Industry super fund-owned bank ME today reported an after-tax underlying net profit of $40.4 million for the six months to 31 December 2016, a rise of 34% on the previous corresponding period.
ME CEO, Jamie McPhee, said it was a strong result in the face of margin pressures that are expected to continue throughout the year.
Home loan settlements hit $3.2 billion for the six months, up 54% compared to the previous corresponding period, while ME’s home loan portfolio grew 9% to $20.6 billion. Total assets grew 6% to $24.6 billion.
ME’s statutory profit after tax, which includes the amortisation of realised losses on hedging instruments, a loss on the sale of the business banking portfolio and transition costs associated with a significant new technology partnership with Capgemini, was $29.3 million (HY16: $34.5 million).
Net interest margin declined 3 basis points to 1.46% relative to the previous corresponding period due to competition for new customers and higher funding costs; however, the impact on earnings was offset by increased home loan sales.
ME’s digital strategy incorporates increasing levels of process automation, including credit assessments and valuations, leading to further improvements in the cost to income ratio.
Customer numbers grew 8% to 393,416 and the bank passed the 400,000-mark in in early March 2017.
Net interest income increased 9% to $162.4 million with total income up by 3% to $187.1 million. Total operating expenses decreased from $118.9 million to $117.2 million.
ME remains very well capitalised at 31 December 2016, with a Common Equity Tier 1 ratio of 10.40% and a Total capital ratio of 14.84%.
McPhee said several strategic initiatives with its industry super fund partners were progressing well including providing customers with a single view of their banking and super accounts through a partnership with Link Group, which is scheduled to be launched with a major industry super fund in the second half of FY17.
As reported in Australian Broker,
Over half of the bank’s home loan settlements came through the broker channel, Lino Pelaccia, ME’s general manager of broker, told Australian Broker.
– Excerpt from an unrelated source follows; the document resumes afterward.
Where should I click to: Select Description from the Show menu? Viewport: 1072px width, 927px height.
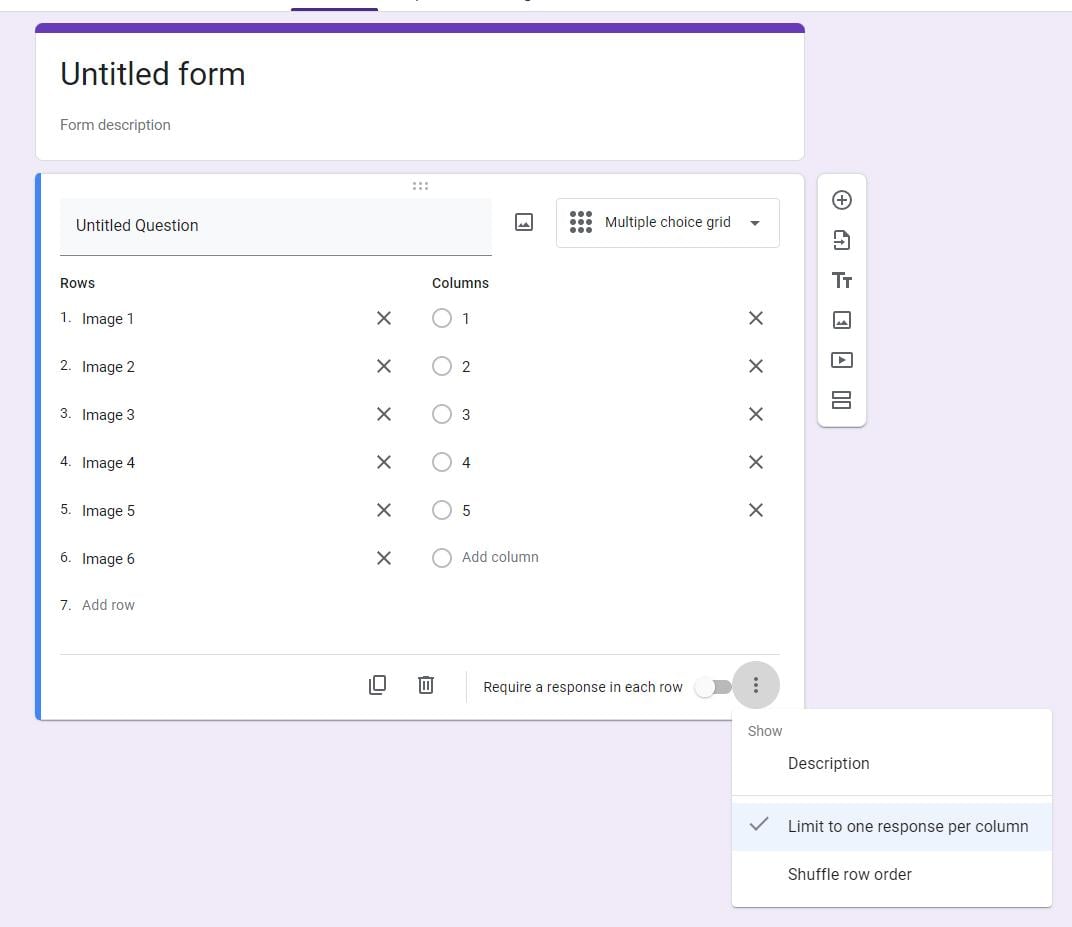[828, 764]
“The contribution from brokers is slightly up on the same time as last year due mainly to our continued expansion into the broker market,” he said.
“Increasing numbers of brokers are considering ME home loans, we continue to improve our broker services and service levels have remained very consistent over the last 12 months with new technology, and we continue to offer very competitive prices compared to other banks.”
Looking at the breakdown of settlements between owner-occupier buyers and investors, Pelaccia said the ratio will not change much given APRA’s current cap on growth in investment lending.
“We also note ME is well below that cap at the moment and so have some room to win more investor business before the end of the financial year,” he said.